Ему никогда не составляло труда в разгар рабочего дня дезорганизовать работу солидного учреждения.

Достаточно было Андроникову переступить порог музея, издательства, редакции, библиотеки или архива, как вокруг него собирались человек пять-шесть. И вот уже слышен хохот, возгласы удивления, толпа растет, и если ты опоздал подойти, то, только заглядывая через чужие плечи, можешь увидеть, как в тесном кружке, немного театрально опершись обеими руками на массивную трость, стоит невысокий, полный, с необыкновенно подвижным, живым лицом человек и с увлечением рассказывает что-то, выговаривая слова красиво, четко, уверенно и поджигая слушателей своим заразительным смехом. Час, два, три часа кряду он рассказывает – невозможно отойти – знакомым, полузнакомым и вовсе не знакомым людям о Пушкине, Одоевском, Лермонтове, бабушке Лермонтова, тетке Сушковой, бабушке тетки Сушковой… И еще – о Маршаке, Алексее Толстом, Иване Ивановиче Соллертинском, Василии Ивановиче Качалове – тысяча лиц в одном человеке, и голос каждого слышен.

В 60-е годы я встречал его обычно между двумя поездками: он только что вернулся, скажем, из Западной Германии, откуда привез ценнейшие лермонтовские реликвии, хранившиеся у владельцев замка Хохберг, а на днях уезжает на Украину, где в каком-то одному ему известном местечке может обнаружиться старинный альбом с «феноменальным, потрясающим по интересу» автографом Лермонтова. Вечно чем-то увлеченный, одержимый новыми идеями разысканий, он бурно восхищается только что прочитанной книгой, исполненной вчера симфонией или просто полученным от читателей письмом.
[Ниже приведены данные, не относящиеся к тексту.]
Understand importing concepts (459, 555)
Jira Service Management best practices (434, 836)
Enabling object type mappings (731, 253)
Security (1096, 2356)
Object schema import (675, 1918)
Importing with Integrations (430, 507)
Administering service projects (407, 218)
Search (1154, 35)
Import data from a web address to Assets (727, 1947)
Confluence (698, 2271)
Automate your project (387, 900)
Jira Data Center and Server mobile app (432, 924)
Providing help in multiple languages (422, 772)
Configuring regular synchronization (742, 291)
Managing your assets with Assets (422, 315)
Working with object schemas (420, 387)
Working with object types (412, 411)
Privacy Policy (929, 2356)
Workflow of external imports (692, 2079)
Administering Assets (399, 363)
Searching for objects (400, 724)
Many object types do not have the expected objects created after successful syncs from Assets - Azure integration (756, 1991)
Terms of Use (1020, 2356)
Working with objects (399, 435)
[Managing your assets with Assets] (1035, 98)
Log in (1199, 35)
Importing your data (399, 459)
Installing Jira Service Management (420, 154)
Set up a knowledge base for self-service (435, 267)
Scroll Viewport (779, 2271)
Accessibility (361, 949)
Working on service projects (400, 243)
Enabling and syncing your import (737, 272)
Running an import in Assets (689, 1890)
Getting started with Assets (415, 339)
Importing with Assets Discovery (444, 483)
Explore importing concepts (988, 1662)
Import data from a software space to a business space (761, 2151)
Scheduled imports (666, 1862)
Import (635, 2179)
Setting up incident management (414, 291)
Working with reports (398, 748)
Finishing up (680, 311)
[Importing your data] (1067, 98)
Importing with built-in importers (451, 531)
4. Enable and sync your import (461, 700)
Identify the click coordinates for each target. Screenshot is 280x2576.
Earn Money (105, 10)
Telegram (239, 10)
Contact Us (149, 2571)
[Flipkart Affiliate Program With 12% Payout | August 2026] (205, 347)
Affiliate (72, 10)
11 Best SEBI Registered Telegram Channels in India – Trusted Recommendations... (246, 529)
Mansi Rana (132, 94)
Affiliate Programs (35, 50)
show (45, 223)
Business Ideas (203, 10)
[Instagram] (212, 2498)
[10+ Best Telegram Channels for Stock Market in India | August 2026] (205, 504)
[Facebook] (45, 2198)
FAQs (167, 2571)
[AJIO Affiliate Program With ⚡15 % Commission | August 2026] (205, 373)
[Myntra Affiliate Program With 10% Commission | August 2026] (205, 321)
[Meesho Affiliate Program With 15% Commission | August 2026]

Если после большого, в двух отделениях, вечера «устного рассказа» вы заходите пожать ему руку за кулисы и застаете его в кресле, изнеможенного, утирающего пот со лба – он три часа держал в напряжении аудиторию, – пожалейте его и не задавайте из праздного любопытства вопросов, относящихся к тому, что вы только что услышали. Ибо там, где другой отделался бы однозначным «да» или «нет», Андроников тут же воспламенится, заволнуе тся, вскочит и начнет рассказывать вам одному – интересно, блистательно, неутомимо, еще час, два, и с тем же воодушевлением, каким только что завоевал полный зрительный зал.

Название книги Андроникова «Я хочу рассказать вам…» не просто остроумно, изобретательно найдено, а верно по существу. «Я хочу рассказать вам…» – так начинался один прозаический отрывок Лермонтова. Автор заимствовал из него еще и эпиграф, в котором сам Лермонтов как бы рекомендует нам Андроникова. Ведь именно об Андроникове можно сказать, что судьба подарила ему «один из тех беспокойно-любопытных характеров, которые готовы сто раз пожертвовать жизнью, только бы достать ключ самой замысловатой, по-видимому, загадки; но на дне одной есть уж, верно, другая…»

Андроников обладает тем азартом познания, неостывающим интересом к новым фактам, новым сведениям и людям, какие суть черты энтузиастической натуры. Все интересное, кажется, само плывет в его руки, потому что, едва приметив нечто заслуживающее внимания, он бросается за ним в погоню. Общительность – часть его таланта. Высмотрев что-то яркое, не отмеченное прежде, разгадав мучившую его воображение литературную загадку, он тут же спешит поделиться с вами, излить впечатления.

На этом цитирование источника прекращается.